A couple of years ago, a reporter for The New Yorker demonstrated just how fuzzy public understanding is regarding emotional support animals by toting five different fake emotional support animals around New York City (though, mercifully, not all at the same time). On her forays, she claimed to be comforted, in turn, by a fifteen-pound turtle on a leash, a four-and-a-half-foot tall alpaca, a turkey, a pig in a stroller, and a snake (insert your own Snakes on a Plane joke here). She brought them into fancy restaurants, through airline security, into a museum, and onto a crowded New York bus. She showed how easy it was, for a fee, to obtain a letter from a therapist, ID cards, and all sorts of emotional support animal paraphernalia.
All this gives a bad name to people who are disabled and need a trained service animal, as well as emotional support animal owners who act ethically. It’s much like people who fake an allergy simply due to personal taste.
No government agency oversees service animals, much less emotional support animals, but several online commercial entities claim to be “national registries,” where anyone with a credit card can outfit a pet with the trappings of either.
So this week, let’s clear the air about emotional support animals versus service animals. Who are they? What do they do? Where can they go?
Difference #1: What they do. The difference can be summed up this way: Service animals do, while emotional support animals are. In other words, service animals perform specific tasks. The function of a service animal is not to provide emotional support, but to perform tasks necessary for a disabled person to function, like guiding someone who is blind, alerting someone who is deaf, rolling a person having a seizure into a safe position, or calming someone with PTSD during a flashback.
By contrast, emotional support animals help simply by being there. They don’t undergo any specific training—their presence in and of itself is comforting to someone suffering from anxiety, depression, or another mental or physical illness. For example, to someone with PTSD who gets anxious or can’t sleep when alone at night, the emotional support animal doesn’t have to do anything in particular, it just has be there to make a genuine difference.

Material provided:
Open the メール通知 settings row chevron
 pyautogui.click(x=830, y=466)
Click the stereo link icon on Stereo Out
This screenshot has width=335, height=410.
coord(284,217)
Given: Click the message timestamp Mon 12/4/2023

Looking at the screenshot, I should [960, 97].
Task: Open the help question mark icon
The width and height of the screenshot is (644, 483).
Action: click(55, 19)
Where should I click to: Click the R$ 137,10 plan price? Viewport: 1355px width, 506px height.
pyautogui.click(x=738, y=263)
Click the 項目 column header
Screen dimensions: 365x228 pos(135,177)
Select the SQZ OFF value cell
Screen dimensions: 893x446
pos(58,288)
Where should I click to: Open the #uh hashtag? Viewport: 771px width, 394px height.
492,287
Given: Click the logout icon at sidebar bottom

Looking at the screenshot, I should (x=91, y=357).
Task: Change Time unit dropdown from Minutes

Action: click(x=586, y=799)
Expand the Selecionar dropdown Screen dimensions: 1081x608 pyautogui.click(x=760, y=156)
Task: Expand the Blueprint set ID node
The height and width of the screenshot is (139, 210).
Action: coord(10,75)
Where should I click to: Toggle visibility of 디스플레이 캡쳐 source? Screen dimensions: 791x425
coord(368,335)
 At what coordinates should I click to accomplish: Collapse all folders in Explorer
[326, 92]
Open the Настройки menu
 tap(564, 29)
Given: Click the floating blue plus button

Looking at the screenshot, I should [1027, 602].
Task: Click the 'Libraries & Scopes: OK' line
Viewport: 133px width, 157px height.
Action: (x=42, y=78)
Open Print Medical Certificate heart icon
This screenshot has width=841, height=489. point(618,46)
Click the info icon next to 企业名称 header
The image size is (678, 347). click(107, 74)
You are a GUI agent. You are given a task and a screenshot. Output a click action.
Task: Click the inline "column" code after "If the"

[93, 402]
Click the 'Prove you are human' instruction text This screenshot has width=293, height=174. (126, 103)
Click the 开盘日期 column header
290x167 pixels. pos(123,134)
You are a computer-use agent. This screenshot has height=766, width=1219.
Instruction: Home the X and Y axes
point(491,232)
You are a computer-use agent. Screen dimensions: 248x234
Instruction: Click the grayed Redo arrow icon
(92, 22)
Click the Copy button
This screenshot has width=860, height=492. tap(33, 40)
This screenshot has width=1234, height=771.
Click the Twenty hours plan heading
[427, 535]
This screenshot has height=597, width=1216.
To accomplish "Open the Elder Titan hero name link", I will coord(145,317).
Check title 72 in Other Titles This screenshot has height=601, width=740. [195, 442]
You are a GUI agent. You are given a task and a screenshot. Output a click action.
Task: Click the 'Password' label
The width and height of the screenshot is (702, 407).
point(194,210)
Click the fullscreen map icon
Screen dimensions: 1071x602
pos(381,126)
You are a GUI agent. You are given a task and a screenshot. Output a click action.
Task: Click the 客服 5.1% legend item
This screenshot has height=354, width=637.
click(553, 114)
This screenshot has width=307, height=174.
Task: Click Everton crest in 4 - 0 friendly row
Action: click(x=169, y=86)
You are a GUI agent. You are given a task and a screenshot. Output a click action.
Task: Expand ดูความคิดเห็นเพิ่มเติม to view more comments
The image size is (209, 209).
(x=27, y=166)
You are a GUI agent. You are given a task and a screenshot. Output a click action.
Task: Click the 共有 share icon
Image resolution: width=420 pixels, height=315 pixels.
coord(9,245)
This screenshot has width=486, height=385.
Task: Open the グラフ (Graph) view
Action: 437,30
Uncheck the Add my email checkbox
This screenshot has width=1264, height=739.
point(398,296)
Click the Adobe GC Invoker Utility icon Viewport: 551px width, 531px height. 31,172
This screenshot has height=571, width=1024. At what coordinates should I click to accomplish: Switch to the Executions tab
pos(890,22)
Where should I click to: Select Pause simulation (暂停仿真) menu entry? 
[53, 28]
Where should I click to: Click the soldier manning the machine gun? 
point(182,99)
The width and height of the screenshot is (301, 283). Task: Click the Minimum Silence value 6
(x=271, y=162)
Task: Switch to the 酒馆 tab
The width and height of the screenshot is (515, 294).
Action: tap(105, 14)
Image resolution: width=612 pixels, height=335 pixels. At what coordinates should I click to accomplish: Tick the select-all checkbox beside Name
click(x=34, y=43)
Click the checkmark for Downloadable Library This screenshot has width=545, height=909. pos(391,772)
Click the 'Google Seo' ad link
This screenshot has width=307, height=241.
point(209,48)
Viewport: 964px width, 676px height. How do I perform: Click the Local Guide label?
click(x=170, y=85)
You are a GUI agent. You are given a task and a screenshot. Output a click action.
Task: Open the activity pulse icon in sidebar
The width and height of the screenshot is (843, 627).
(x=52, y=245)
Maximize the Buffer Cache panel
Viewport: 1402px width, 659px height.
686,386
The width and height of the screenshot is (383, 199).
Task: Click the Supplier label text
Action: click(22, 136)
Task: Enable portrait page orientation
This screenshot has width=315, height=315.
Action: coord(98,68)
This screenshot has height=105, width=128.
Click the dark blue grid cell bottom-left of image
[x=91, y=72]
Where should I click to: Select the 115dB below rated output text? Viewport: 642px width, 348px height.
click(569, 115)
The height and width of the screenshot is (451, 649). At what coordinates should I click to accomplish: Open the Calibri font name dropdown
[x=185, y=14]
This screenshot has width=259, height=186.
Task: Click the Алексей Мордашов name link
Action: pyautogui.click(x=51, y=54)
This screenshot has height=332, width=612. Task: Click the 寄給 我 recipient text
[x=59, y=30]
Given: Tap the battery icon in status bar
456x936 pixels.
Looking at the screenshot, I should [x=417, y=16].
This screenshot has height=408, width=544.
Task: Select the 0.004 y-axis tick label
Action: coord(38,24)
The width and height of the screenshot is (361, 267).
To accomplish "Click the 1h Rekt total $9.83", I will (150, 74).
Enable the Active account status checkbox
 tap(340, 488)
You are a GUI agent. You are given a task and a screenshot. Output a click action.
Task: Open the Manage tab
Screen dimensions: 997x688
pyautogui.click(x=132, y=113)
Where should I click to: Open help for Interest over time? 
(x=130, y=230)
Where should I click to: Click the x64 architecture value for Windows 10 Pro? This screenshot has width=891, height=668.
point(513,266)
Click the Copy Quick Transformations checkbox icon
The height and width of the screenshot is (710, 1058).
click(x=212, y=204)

What you have to do: Copy the passage on emotional support animals above word for word, between "Difference #1: What" and "during a flashback.", inclusive.

Written solution:
Difference #1: What they do. The difference can be summed up this way: Service animals do, while emotional support animals are. In other words, service animals perform specific tasks. The function of a service animal is not to provide emotional support, but to perform tasks necessary for a disabled person to function, like guiding someone who is blind, alerting someone who is deaf, rolling a person having a seizure into a safe position, or calming someone with PTSD during a flashback.